Police officers stand guard as protesters knock down the fencing outside of Lebanon Central Bank during an anti-government protest in Beirut in November 2019. (Andres Martinez Casares/Reuters)

The pound, which has lost more than half its value since October amid a deep financial crisis, fell sharply last week, nearing 4,000 to the U.S. currency before dealers began a temporary strike on Friday. 

The official rate at banks remains pegged at 1507.5 pounds to the dollar, but that rate remains available only for vital imports amid a severe dollar crunch. The central bank said last week currency transfer services could exchange at 3625 pounds. 

The circular said the U.S. dollar exchange rate had risen against the pound in an “unjustified way over the last few days”.

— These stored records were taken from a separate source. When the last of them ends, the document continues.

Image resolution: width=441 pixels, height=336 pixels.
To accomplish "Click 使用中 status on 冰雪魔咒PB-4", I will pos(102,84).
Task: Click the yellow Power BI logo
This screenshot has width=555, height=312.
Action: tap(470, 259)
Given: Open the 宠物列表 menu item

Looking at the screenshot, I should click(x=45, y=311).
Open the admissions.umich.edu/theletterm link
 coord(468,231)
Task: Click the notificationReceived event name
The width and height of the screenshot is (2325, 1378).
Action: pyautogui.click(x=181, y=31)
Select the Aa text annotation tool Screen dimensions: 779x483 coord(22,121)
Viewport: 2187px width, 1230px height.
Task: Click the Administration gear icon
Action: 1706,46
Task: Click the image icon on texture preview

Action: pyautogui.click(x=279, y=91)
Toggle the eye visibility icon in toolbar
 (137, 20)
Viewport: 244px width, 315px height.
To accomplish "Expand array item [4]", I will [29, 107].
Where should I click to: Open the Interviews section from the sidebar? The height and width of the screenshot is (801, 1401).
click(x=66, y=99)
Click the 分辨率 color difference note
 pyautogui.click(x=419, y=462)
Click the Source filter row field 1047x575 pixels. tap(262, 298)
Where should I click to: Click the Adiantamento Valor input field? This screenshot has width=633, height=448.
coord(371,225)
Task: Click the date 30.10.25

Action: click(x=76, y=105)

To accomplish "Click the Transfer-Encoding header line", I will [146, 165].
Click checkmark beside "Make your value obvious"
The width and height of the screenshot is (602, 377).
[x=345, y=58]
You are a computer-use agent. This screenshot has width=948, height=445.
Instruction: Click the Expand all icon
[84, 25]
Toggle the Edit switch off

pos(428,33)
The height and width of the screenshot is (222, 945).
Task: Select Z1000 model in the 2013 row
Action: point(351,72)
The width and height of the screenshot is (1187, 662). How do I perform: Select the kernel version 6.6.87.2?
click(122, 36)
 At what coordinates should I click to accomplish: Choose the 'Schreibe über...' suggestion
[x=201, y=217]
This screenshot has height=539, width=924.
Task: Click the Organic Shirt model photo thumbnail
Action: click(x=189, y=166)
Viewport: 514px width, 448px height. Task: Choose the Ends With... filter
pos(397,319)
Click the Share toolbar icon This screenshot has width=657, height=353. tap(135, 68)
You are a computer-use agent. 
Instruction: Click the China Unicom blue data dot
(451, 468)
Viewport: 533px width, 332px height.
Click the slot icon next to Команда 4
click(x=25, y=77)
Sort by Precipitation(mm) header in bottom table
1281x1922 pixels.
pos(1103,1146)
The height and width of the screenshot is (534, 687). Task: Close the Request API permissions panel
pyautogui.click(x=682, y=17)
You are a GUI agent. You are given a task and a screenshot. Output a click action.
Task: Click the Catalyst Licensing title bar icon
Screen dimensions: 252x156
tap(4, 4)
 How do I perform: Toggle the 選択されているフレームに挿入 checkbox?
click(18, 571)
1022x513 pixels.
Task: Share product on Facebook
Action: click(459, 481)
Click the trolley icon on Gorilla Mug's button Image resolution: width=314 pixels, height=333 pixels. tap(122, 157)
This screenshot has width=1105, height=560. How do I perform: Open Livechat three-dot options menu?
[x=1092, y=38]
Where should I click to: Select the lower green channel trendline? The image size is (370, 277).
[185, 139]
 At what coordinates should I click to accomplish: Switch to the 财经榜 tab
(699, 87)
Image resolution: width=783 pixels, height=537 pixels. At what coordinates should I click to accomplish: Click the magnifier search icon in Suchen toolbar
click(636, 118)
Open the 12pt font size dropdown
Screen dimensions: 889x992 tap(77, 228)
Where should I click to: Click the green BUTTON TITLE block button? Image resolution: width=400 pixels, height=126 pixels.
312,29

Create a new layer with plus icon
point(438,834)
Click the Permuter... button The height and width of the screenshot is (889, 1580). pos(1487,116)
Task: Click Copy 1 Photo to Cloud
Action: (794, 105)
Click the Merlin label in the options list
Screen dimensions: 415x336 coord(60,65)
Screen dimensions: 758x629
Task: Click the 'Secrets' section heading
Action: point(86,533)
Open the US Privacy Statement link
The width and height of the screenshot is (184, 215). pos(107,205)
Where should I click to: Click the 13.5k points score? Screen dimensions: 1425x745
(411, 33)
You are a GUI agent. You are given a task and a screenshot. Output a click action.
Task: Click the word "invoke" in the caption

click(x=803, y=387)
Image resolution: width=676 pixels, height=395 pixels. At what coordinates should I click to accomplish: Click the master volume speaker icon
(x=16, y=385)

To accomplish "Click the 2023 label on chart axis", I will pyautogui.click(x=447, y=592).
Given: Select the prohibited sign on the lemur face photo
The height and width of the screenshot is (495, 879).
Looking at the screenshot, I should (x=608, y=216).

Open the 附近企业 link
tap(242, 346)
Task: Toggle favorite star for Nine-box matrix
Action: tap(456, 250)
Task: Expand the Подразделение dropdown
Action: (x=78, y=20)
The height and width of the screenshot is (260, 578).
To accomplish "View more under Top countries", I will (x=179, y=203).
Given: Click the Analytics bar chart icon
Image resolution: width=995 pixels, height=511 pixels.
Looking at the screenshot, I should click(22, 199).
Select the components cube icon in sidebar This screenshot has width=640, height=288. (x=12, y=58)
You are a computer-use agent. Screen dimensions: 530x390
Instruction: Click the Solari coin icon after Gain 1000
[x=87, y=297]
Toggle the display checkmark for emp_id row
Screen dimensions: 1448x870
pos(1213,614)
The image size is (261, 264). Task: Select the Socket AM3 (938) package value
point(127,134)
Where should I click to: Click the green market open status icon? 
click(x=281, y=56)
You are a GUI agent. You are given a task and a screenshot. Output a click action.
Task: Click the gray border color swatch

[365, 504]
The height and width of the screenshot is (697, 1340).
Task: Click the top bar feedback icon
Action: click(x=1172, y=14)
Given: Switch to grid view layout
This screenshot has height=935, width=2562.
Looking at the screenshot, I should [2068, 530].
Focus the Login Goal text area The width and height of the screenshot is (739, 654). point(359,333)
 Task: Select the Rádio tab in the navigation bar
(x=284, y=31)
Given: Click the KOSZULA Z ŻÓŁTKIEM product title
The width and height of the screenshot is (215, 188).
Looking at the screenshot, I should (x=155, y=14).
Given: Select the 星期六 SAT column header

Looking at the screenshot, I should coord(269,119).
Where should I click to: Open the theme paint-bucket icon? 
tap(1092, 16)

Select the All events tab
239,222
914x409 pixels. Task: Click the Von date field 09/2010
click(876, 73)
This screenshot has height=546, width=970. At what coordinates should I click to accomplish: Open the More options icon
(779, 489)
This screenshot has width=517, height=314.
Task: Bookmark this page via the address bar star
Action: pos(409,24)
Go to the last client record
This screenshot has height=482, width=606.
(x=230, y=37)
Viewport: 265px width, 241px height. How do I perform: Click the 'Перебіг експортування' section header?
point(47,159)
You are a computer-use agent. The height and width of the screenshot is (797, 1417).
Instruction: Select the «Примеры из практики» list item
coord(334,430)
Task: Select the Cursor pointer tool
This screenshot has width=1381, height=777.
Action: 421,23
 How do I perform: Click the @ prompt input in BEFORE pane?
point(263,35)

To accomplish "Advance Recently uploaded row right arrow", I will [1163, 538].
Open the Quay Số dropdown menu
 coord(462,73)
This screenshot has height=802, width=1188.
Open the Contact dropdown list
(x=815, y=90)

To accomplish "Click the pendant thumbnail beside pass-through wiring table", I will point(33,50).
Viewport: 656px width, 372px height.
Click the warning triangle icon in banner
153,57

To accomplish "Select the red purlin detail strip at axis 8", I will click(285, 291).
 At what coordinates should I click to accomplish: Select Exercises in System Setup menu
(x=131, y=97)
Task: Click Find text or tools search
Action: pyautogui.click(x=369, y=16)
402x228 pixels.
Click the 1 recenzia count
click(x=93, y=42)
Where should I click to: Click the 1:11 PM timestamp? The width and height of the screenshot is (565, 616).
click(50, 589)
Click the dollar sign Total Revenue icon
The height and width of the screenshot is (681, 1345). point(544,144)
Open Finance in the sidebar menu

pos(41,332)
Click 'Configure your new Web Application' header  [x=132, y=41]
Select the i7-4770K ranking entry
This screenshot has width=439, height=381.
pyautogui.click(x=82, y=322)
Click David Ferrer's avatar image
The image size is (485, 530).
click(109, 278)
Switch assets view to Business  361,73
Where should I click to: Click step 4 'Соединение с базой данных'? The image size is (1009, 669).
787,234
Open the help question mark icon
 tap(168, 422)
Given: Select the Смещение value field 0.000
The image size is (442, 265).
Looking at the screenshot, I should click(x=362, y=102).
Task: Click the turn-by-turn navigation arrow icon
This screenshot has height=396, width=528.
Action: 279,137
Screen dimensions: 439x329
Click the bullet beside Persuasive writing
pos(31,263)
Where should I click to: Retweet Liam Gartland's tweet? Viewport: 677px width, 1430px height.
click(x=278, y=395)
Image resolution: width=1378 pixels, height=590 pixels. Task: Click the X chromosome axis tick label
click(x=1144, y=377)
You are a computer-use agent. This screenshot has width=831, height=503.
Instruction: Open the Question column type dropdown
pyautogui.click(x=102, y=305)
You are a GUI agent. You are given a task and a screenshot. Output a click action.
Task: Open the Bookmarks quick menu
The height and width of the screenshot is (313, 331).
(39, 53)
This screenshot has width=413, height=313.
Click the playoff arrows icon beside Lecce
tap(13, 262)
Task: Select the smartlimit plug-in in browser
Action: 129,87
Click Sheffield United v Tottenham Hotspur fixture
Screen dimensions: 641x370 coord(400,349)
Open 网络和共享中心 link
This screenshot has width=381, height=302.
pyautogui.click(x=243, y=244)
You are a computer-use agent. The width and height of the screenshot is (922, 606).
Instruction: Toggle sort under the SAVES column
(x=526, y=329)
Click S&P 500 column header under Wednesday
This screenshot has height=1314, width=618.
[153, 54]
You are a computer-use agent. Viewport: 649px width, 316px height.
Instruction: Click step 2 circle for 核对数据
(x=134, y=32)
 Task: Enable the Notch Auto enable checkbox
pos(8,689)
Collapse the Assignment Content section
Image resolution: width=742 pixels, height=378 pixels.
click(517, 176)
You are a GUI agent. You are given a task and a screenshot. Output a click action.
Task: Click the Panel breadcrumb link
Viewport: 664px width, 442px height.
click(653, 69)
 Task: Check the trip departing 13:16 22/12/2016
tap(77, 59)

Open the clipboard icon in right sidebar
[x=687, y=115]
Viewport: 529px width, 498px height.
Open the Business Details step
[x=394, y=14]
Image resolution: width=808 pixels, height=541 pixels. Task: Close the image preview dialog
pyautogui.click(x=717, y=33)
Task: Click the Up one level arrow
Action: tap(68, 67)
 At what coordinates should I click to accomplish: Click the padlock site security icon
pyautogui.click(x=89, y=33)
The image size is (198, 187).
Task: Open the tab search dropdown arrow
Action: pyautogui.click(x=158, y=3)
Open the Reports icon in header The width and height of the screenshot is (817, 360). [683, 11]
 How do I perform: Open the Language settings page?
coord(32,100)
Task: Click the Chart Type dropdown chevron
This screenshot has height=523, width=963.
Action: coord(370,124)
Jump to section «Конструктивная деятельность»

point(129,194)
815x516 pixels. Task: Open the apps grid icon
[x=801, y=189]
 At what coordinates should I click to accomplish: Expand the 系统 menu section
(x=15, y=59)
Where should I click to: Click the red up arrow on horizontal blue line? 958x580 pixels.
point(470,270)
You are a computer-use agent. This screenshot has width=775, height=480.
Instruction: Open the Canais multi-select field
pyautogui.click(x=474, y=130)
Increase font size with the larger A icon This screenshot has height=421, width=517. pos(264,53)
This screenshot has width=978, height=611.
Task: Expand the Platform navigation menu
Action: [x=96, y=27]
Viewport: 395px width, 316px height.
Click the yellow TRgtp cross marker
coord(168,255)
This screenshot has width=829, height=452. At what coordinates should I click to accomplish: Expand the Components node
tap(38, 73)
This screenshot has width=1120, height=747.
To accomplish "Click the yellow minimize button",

The pound’s rapid fall has triggered protests and threatened broader unrest. Two banks were attacked, one with a small bomb and another with petrol bombs over the past two days. 

Prime Minister Hassan Diab attacked the central bank governor for the currency crash on Friday, prompting powerful parliament speaker Nabih Berri to warn against the long-time bank chief’s removal. 

Previous attempts to set a dollar exchange rate and crack down on exchange houses violating the cap have failed despite some dealers being shut down.